An interesting subthread started under 'Can you eat old sheep' which I thought warranted its own thread.
Pick up the start here:
http://www.accidentalsmallholder.net/forum/index.php?topic=17864.msg168791#msg168791I know a Lakeland farmer who runs Herdwicks on the Fells, they have a single lamb each year and I think he said he'd had one still producing and rearing her annual lamb at 17 years old. He had a one aged 13 when he was telling me this, and expected most of them to get to 9 no bother.

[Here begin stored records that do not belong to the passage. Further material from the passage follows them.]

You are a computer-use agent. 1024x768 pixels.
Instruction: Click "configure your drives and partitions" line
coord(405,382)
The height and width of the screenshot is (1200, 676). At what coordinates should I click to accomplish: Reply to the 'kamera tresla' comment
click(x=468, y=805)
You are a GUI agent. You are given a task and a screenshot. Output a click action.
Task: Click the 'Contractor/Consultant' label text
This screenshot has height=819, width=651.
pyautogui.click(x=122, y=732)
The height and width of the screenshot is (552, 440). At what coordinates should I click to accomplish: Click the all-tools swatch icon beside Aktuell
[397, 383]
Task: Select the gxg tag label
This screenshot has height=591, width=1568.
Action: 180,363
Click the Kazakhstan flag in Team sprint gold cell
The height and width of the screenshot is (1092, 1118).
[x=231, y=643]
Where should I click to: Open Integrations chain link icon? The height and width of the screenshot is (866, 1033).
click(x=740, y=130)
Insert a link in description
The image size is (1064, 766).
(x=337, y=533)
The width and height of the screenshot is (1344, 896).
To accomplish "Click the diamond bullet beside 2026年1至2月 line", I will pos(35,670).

Fleecewife talked about commercial farming being different to smallholding / hobby farming when it comes to culling and she's right. Around these parts, hill farms cull ewes with bad udders and may cull ewes who've lost teeth or may sell them with or without lambs as 'correct below'. The majority of hill farms will sell draft (that is, sell as fit for breeding on easier farms, 'correct above and below', ie, full mouth and two good quarters) ewes as one of the main 'crops' of the farm. Depending on the farm and the system they may be sold as young as 1-crop or 2-crop, more common is to draft at 3-crop or 4-crop but some will draft 5- and 6-crop ewes who can still do a good job for a year or two, maybe longer, on easier ground.
A lot of startup farmers get their start with these old gals. They'll buy the best tup they can afford (usually an unproven tup lamb or an aged tup being sold only because he's about to be working on his own daughters) and then spend the rest of what they've got on old draft ewes from a really good farm. Put the old biddies to the new tup, the female offspring are then the foundations of the new flock. The old biddies may be able to do the same again, or may be fed and sold 'in the fat', usually for about the same as was paid for them.
On the hill farm I was on, our Swaledale girls were not tupped as lambs and were put to the Swale as shearlings so that their first lambing was as easy as possible for them. Thereafter the economics meant it was more profitable to put our own Swaley girls to the Blue-faced Leicester to produce sought-after hill-bred North Country Mule ewe lambs (the wethers being sold in the store to farmers with more grass than us to finish for Christmas or in the New Year) and buy in any additional breeding Swale ewes either as maiden shearlings or as 1- or 2-crop drafts from a harder farm than ours. Whether home-bred or bought-in, on our farm they'd be drafted at 3- or 4-crop when they were still worth a bit of money as breeders for a more 'in-bye' farm. We found if we kept them on, they probably could have a 5th crop ok with us but they'd not be fit to breed again, and our old Swales had very little value as feeding or fat sheep, so it was better all round to draft at 4-crop. On a softer farm they may be able to have 2 or even 3 more crops, and if they just had 1 or maybe 2 more crops they wouldn't lose so much condition that they'd have practically no value in the fat.
Other factors affecting how many crops a ewe could have included what tups were used. Draft Swales are worth more if they are 'Uncrossed', which means bred only to the Swale, because that's an easier lamb for a Swale to produce than a Mule or Texel cross, so it takes less out of her and she'll be able to produce more crops for her new owner.